The body knows how to recognise eroticism, but how to express it? How can it be explained through cinema? The cycle Erotic Cinema - Challenging the Limits confronts this question through 20 films and a cine-concert that challenge conventions and expose the deepest recesses of human desires. It's not just the search for pleasure: it's the exploration of identity, moral limits and the confrontation with what is taboo.
Among the highlights of the cycle, some sessions will feature discussions with directors, providing a rare opportunity to delve deeper into the themes addressed in the films. David Cronenberg will be present for Crash (1996), to discuss the fetishism that unites desire and technology in a disruptive experience. Adina Pintilie, after the screening of Touch Me Not (2018), will create a space for reflection on the impact of touch and vulnerability, central themes in her film that challenge traditional notions of intimacy. Mario Martone will also be present with The Scent of Blood (2004), in a conversation about the fascination with overwhelming passions and destructive desires.

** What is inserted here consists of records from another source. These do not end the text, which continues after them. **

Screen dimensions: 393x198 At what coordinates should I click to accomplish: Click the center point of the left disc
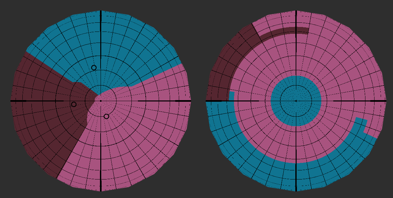(x=101, y=101)
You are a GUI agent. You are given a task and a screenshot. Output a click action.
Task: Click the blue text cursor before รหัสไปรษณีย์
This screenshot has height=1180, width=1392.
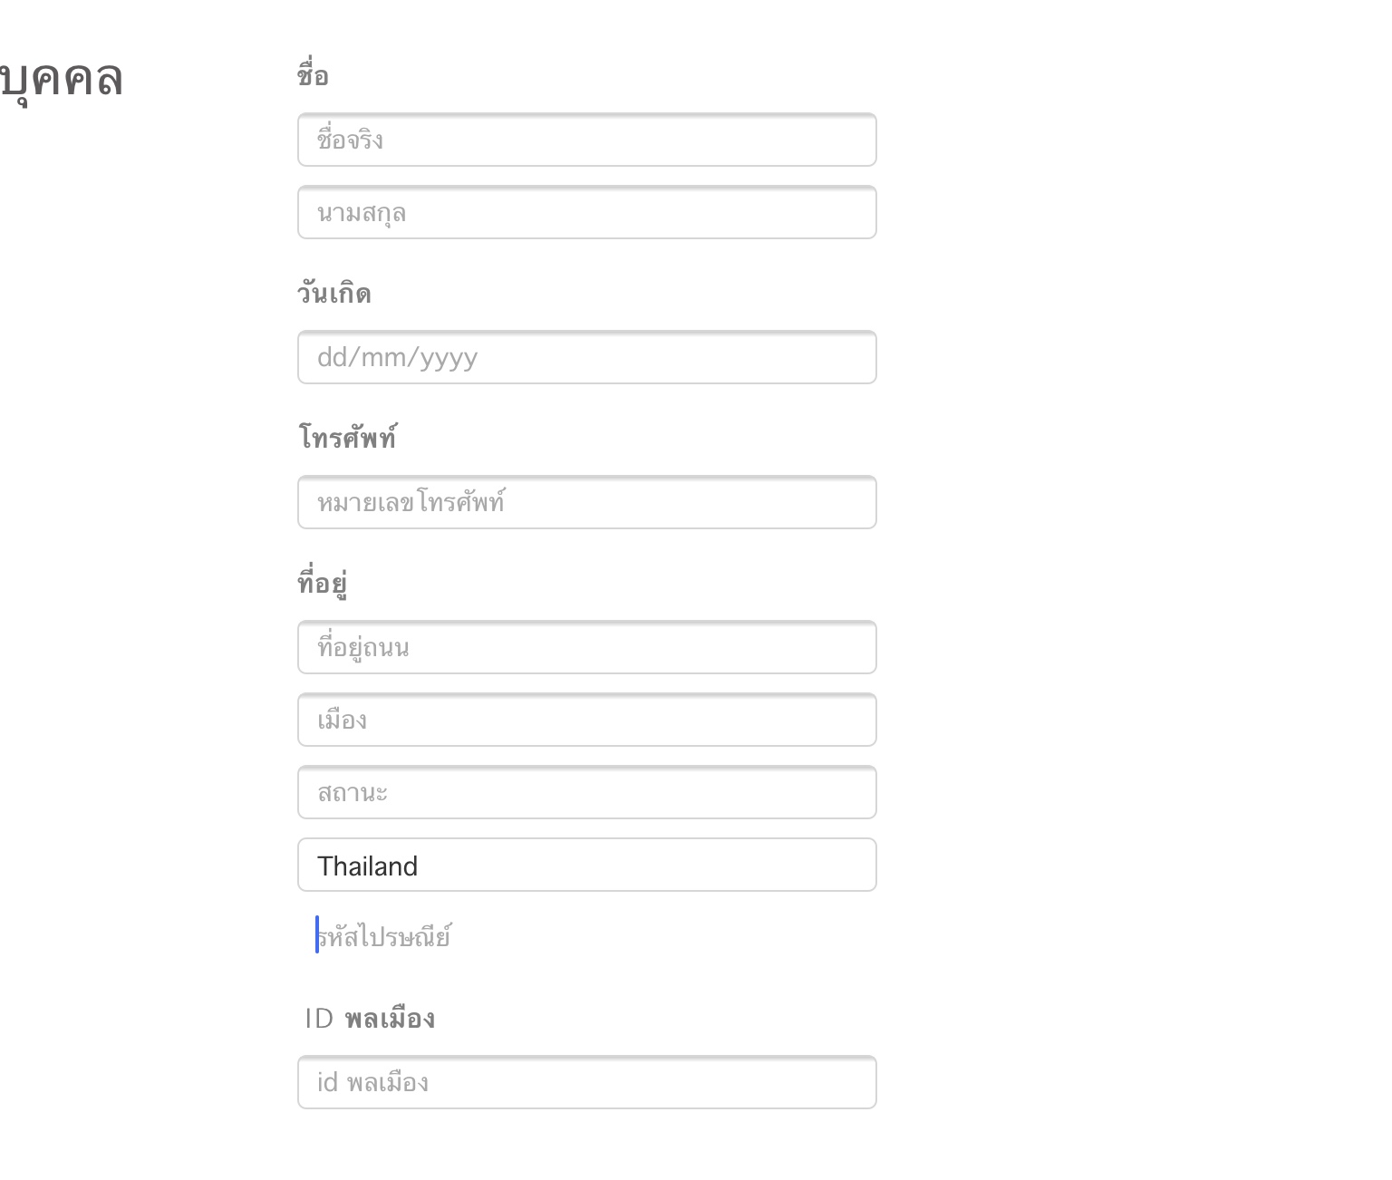pos(317,934)
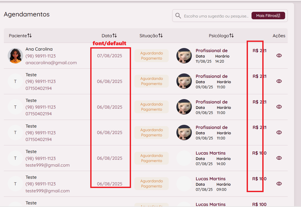Click psychologist avatar in Ana Carolina's row

(x=184, y=56)
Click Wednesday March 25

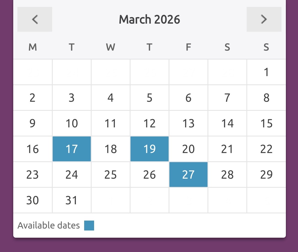point(111,175)
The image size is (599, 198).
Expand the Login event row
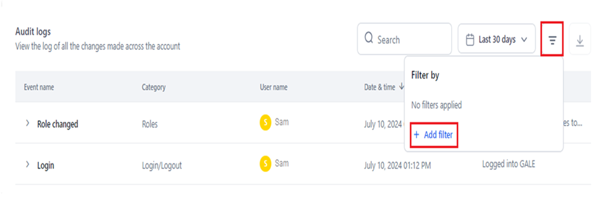(x=27, y=164)
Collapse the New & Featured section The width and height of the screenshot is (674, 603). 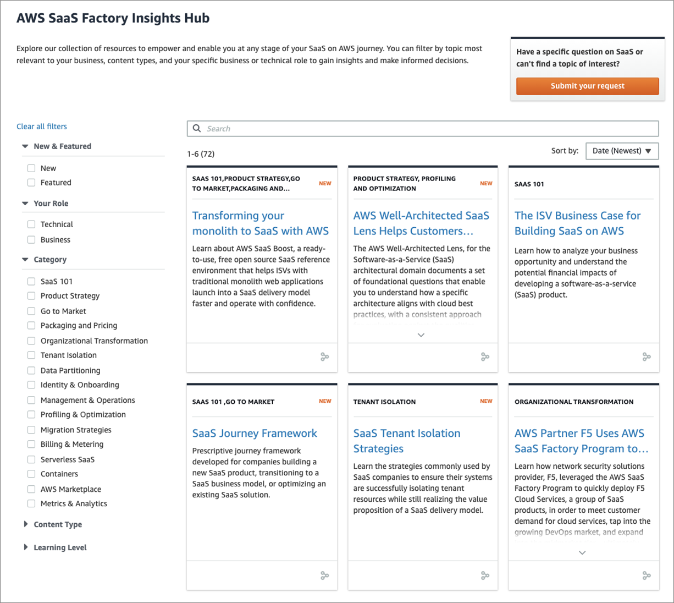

Among the other highlights of the cycle is the screening of Louis Feuillade's Les Vampires (1915), in special sessions with a cine-concert by Rodrigo Amado Unity, offering an immersive experience of this classic.
Other films on show include classics such as Luis Buñuel's Beauty of the Day (1967), starring Catherine Deneuve as a housewife who explores her sexuality by working as a prostitute. In Jean-Jacques Beineix's Betty Blue (1986), emotional intensity and eroticism find an explosive synergy, capturing obsessive love in all its rawness. The controversial Calígula - The Ultimate Cut (2023), by Tinto Brass, will also be exhibited, offering an insight into the excesses and perversions of Ancient Rome.
Curated by Denis Ruzaev and Ines Lopez Branco, this cycle is a journey through the evolution of eroticism in the history of cinema, highlighting renowned filmmakers whose visions traverse the sensual, the violent and the deeply disturbing.